Mesothelioma is a rare and deadly cancer that originates from the lining of tissue that surrounds most of the body’s internal organs, called the mesothelium. Mesothelioma is known as the type of cancer that most commonly originates from exposure to asbestos. Over eighty percent of cases are directly linked to such exposure. It most commonly appears in the lining of the lungs and chest wall, but can also occur around the heart, around the testes, and along the abdominal lining. Symptoms of mesothelioma are variable depending in the location, but may include chest pain, shortness of breath, fatigue, coughing, weight loss, and a swollen abdomen. They develop slowly, and cancer often appears several decades after exposure. It responds poorly to treatment, with five year survival rate sitting around eight percent. Around 20,000 people in the US get diagnosed every year. There is a dire need for more effective treatment options in this form of cancer. To learn more about mesothelioma, click here.

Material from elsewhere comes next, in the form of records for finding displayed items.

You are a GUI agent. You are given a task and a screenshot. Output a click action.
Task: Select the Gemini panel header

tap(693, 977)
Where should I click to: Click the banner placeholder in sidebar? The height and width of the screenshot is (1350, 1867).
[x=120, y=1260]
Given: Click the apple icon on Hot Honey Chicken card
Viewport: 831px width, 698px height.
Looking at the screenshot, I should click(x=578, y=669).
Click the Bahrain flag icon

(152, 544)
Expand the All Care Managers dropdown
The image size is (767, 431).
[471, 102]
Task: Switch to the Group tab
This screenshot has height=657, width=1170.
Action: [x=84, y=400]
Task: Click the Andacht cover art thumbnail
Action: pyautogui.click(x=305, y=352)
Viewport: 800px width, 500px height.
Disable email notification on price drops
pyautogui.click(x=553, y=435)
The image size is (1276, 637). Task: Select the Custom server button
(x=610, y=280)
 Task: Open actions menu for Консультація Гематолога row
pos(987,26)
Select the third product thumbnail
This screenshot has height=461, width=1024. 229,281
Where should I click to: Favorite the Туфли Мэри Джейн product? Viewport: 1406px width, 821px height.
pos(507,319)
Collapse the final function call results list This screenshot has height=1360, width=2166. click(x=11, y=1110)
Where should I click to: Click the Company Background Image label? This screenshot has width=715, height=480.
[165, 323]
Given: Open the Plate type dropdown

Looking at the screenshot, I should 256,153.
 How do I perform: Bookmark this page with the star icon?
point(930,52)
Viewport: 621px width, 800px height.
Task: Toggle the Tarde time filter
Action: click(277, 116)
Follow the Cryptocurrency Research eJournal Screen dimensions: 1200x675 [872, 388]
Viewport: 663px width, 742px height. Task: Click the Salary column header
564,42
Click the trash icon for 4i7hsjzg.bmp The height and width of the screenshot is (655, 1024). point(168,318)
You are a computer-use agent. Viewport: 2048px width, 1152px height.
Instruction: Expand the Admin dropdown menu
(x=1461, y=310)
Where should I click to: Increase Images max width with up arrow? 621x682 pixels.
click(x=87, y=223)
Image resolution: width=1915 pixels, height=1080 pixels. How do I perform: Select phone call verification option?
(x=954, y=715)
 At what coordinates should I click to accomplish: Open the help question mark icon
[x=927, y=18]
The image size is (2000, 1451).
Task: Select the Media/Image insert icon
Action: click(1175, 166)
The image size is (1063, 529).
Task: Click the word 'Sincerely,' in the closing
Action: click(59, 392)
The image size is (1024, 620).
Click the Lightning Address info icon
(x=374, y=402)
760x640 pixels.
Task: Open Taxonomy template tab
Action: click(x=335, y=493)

Dr. Richard Pazdur, who directs the Oncology Center of Excellence at the FDA, had this to say about the approval decision:
“Today’s approval of nivolumab plus ipilimumab provides a new treatment that has demonstrated an improvement in overall survival for patients with malignant pleural mesothelioma…now patients now have an important, additional treatment option after more than a decade with only one FDA-approved drug regimen.”
About The Treatment
The combination was evaluated in a trial of 605 patients whose malignant pleural mesothelioma had not been treated and were not eligible for surgical intervention. The combination was able to produce improved overall survival times compared to chemo treatment, producing a median time of 18.1 months versus 14.1 months. Side effects of this treatment may include pain, breathing problems, diarrhea, rash, itching, coughing, fatigue, and loss of appetite.